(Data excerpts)
+++++

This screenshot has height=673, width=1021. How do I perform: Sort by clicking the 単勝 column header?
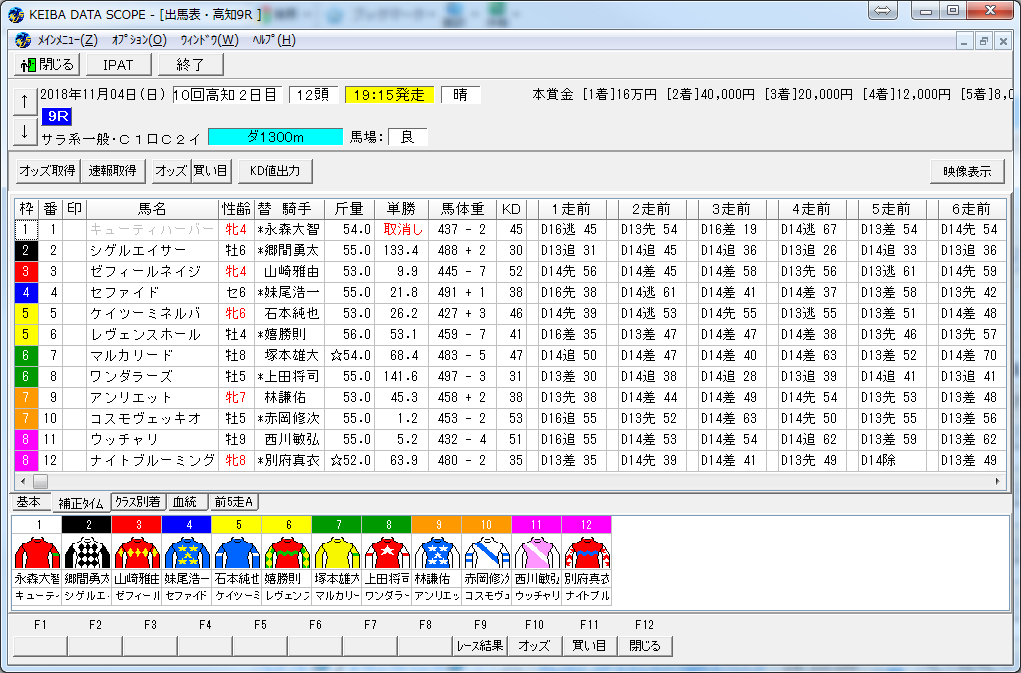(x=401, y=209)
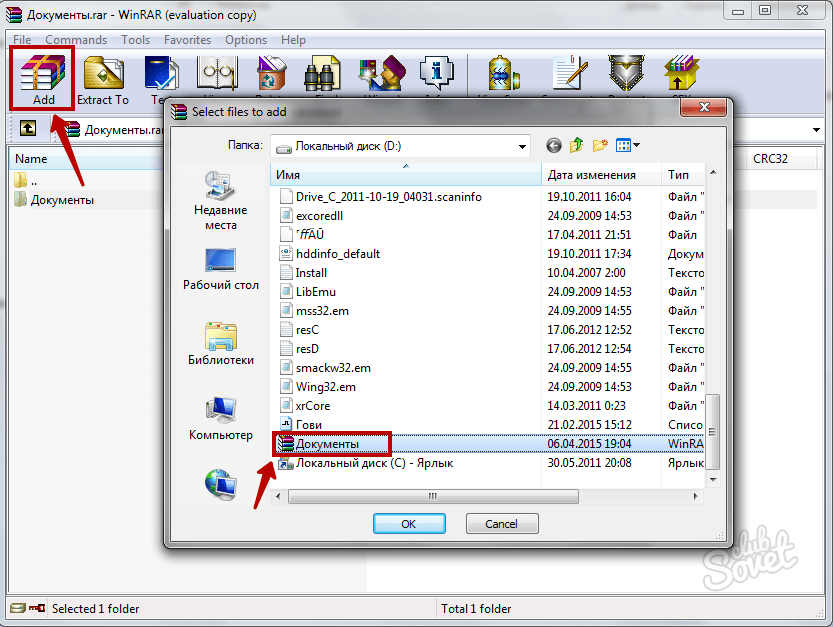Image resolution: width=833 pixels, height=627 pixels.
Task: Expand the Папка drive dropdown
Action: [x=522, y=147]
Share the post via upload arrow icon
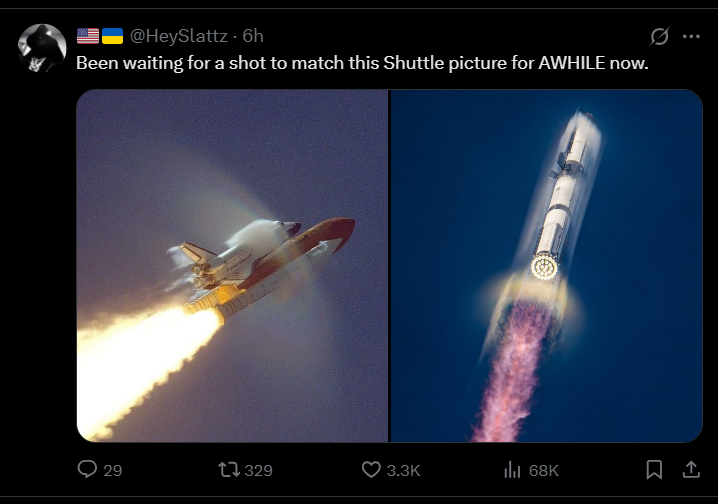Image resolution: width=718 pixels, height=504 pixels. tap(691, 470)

+++++

## PROBLEM REQUIREMENTS
Could you print all of the entries exactly, skipping the images?

## OUTPUT OF THE EXERCISE
This screenshot has height=673, width=1021. How do I perform: Sort by clicking the 単勝 column header?
(x=401, y=209)
Image resolution: width=833 pixels, height=627 pixels.
Task: Expand the Папка drive dropdown
Action: [x=522, y=147]
Share the post via upload arrow icon
Image resolution: width=718 pixels, height=504 pixels. tap(691, 470)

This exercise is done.